Vietnam is facing more challenges to attract more foreign direct investment (FDI) as traditional sources of overseas capital are looking for opportunities closer to home.
It was a concern raised by the Vietnam Association of Foreign-Invested Enterprises (VAFIE) at the second annual report on foreign investment in Vietnam for the year 2022, released last week.
Professor Nguyen Mai, chairman of VAFIE and author of the annual report, shared specific examples. He said, "The United States has decreased corporate income tax from 25 to 21 per cent, while also reforming investment licenses procedures.
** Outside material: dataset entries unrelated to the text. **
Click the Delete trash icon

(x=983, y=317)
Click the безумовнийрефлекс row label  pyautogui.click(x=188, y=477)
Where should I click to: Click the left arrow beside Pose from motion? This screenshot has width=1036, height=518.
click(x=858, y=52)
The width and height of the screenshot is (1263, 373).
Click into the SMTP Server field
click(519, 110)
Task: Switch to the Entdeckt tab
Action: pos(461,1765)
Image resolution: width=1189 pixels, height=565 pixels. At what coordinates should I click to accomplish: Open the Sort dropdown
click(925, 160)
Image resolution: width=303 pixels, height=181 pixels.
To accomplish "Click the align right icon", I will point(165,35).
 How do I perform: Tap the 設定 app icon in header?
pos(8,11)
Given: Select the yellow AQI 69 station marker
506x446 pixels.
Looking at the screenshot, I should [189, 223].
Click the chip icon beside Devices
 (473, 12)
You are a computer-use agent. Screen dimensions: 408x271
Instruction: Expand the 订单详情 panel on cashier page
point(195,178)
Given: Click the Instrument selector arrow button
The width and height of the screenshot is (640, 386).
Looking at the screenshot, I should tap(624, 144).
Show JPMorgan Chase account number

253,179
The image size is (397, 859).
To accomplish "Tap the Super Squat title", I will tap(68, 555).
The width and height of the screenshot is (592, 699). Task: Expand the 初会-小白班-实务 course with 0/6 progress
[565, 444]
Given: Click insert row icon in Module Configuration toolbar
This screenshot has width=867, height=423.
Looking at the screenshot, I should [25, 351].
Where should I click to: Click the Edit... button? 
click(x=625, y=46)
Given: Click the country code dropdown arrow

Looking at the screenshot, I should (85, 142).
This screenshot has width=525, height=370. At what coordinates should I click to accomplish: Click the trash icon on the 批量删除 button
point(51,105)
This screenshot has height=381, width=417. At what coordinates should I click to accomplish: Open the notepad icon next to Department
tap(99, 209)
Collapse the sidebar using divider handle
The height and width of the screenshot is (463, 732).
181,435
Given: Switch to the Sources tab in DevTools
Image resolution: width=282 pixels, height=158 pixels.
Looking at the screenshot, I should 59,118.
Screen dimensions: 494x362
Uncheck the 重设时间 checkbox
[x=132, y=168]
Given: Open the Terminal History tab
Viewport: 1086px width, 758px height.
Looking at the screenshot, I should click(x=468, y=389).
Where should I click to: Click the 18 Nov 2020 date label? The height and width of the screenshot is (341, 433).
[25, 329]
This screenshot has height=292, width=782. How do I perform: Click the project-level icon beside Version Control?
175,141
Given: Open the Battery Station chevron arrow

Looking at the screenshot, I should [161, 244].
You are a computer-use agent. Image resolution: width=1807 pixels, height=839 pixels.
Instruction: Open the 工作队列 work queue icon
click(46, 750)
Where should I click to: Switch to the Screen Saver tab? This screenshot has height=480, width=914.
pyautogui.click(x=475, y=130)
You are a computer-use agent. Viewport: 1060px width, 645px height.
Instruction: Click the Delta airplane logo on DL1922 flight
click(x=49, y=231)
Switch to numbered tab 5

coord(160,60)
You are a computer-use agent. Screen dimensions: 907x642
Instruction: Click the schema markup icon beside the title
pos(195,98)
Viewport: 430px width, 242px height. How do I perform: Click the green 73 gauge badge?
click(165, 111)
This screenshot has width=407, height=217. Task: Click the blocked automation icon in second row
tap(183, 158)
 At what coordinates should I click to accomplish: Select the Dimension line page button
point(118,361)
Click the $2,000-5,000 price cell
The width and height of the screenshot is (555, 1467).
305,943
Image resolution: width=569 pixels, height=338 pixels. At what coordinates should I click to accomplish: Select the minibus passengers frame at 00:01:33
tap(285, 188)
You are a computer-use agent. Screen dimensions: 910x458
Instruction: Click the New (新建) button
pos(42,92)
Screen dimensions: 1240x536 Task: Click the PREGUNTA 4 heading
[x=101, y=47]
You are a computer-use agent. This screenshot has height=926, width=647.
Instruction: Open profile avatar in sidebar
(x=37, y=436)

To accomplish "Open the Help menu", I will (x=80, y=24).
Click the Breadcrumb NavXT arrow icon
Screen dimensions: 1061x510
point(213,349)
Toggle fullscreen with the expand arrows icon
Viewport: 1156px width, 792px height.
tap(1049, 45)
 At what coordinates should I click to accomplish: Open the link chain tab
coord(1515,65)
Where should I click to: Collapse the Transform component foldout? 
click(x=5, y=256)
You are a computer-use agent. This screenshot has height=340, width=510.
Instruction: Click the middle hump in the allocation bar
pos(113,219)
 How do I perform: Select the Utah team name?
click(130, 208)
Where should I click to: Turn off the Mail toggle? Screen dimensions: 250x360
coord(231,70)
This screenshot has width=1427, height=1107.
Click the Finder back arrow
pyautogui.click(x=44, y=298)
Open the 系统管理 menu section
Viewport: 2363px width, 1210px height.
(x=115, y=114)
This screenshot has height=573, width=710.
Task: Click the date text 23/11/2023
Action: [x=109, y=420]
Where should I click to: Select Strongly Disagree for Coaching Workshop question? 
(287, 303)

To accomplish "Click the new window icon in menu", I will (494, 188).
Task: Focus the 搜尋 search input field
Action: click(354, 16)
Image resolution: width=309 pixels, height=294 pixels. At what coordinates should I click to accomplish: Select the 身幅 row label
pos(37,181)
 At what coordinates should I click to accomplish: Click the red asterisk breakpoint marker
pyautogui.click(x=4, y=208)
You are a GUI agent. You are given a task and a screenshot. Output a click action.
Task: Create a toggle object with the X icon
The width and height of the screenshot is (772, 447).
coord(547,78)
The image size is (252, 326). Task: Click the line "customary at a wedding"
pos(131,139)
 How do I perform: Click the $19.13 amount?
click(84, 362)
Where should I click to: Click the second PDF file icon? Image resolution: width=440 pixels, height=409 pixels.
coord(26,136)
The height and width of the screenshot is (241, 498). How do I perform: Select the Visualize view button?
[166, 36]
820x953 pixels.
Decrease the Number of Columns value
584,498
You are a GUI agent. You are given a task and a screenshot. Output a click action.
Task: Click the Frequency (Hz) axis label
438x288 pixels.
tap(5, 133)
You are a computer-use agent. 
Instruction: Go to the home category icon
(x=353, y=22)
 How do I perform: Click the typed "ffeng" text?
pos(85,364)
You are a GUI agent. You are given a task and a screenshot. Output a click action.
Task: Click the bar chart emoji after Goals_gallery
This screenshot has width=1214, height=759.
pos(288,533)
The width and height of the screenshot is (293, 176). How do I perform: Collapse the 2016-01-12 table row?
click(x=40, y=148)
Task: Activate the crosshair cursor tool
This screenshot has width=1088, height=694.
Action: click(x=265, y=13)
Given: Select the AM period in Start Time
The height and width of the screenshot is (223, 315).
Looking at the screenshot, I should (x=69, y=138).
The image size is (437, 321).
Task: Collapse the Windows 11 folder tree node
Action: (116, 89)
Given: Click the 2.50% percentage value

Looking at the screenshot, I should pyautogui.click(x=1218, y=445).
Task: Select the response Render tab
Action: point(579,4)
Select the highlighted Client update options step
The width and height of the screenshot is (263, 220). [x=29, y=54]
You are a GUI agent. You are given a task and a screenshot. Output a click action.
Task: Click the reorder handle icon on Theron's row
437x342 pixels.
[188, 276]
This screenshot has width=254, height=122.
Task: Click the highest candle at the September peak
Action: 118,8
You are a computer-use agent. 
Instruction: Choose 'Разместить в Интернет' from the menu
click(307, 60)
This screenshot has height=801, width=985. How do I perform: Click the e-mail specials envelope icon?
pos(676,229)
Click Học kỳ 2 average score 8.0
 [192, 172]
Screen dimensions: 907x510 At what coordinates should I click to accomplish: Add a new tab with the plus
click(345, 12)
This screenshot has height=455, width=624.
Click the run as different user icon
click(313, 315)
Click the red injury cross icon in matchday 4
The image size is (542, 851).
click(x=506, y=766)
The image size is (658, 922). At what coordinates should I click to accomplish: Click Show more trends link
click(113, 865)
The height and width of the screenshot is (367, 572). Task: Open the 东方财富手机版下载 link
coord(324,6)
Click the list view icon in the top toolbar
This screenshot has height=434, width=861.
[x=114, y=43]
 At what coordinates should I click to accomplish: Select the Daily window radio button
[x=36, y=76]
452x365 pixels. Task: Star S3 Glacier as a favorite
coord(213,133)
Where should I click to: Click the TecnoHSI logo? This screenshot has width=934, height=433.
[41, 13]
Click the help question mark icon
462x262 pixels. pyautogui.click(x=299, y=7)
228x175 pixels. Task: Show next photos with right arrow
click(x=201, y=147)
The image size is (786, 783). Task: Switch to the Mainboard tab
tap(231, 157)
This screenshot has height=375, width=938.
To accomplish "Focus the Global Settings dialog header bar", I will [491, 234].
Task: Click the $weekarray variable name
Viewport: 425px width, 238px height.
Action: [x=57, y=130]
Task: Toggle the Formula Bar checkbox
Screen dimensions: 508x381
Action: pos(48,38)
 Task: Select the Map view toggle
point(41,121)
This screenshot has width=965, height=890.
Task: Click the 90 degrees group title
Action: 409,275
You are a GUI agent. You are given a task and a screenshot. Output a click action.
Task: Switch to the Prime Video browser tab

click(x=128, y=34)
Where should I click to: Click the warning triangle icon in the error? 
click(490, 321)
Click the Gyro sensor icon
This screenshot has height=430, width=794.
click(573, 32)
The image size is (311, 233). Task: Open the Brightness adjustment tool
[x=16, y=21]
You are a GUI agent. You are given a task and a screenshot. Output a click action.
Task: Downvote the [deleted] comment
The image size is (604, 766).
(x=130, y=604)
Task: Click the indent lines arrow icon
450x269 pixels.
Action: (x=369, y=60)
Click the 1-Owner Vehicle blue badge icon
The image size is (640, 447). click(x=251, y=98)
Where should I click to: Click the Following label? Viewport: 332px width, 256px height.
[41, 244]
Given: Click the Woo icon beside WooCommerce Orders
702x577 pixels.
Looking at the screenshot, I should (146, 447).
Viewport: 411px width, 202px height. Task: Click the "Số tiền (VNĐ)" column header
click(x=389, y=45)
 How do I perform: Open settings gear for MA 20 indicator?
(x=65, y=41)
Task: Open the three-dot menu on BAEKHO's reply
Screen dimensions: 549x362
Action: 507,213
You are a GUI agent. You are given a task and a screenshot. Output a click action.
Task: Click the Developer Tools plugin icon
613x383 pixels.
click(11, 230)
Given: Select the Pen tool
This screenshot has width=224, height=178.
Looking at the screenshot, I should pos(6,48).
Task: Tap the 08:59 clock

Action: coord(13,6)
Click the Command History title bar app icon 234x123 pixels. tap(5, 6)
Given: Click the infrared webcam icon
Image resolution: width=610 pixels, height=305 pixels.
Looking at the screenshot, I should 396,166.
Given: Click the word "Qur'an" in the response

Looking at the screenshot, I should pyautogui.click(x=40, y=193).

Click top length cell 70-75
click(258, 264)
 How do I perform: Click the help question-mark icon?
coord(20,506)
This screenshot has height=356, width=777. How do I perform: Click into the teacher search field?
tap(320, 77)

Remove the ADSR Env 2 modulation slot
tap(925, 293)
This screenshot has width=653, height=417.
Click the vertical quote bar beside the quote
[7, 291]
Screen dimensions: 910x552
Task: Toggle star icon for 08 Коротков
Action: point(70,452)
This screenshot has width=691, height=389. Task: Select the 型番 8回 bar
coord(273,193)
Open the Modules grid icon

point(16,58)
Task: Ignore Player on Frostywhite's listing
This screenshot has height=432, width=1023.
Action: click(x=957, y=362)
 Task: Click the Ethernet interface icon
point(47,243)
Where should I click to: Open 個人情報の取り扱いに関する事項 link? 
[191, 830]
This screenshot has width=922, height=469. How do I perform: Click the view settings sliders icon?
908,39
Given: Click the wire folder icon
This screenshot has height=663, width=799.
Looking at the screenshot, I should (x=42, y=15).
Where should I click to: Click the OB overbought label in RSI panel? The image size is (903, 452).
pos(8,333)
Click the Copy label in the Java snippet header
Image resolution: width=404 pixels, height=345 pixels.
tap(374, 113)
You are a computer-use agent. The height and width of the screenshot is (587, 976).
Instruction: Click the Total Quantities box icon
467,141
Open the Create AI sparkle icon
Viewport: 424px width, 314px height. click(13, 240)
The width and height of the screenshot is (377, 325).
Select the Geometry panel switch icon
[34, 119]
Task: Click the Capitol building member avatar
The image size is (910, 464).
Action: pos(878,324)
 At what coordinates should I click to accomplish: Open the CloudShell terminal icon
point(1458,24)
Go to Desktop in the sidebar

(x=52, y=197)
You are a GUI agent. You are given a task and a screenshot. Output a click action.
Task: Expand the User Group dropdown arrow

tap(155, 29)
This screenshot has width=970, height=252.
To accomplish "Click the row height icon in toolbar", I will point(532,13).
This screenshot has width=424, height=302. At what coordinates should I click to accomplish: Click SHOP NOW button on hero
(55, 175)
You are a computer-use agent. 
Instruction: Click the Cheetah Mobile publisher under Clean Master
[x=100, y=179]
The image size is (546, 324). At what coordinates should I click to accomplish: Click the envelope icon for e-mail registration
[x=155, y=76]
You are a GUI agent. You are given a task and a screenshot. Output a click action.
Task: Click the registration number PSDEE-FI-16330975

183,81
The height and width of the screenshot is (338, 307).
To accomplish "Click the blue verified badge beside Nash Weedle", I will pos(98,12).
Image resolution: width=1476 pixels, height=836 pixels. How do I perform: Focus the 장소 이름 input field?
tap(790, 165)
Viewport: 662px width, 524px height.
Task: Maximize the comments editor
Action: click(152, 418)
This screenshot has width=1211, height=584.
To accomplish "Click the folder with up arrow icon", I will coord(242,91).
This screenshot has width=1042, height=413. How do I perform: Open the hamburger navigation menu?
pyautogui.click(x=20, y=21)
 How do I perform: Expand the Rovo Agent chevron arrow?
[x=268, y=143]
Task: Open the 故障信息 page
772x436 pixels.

In addition, the government is applying high taxes on imported products to increase the competitiveness of several industrial sectors, such as energy, automobiles, steel, and aluminium."
Mai added that the US is also promoting a “prosperous economic network” that connects allied countries to build supply chains of products such as semiconductors and 5G-remated technology.
“Some countries in the EU, such as Germany and Italy, are trying to limit investment in overseas markets, while France is encouraging its enterprises to expand their operation in high-value sectors, such as automobiles, aviation, and digital technology,” Mai added.
Japan and Korea, the top two foreign investors in Vietnam, are also applying significant policies that are encouraging their companies to seek investment opportunities at home. Notably, Japan has spent $2 billion supporting Japanese manufacturers to return their production from China. Korea is also trying to attract its investors back to the peninsula.
Last year, Indonesia attracted $45.6 billion in FDI, up 44.2 per cent on-year, which was the highest growth globally. China, despite the country being effectively closed due to the pandemic, saw its FDI surge by 6.3 per cent on-year. India was reported to have attracted $83.6 billion in overseas capital for the same period.
To encourage foreign investment, especially from the US and EU, Vietnam needs to adjust regulations to remove barriers for investors. Delphine Rousselet, executive director of EuroCham, said, "There are three barriers that are currently discouraging more EU capital, including unclear regulations, overly complicated administrative procedures, and a restrictive visa system."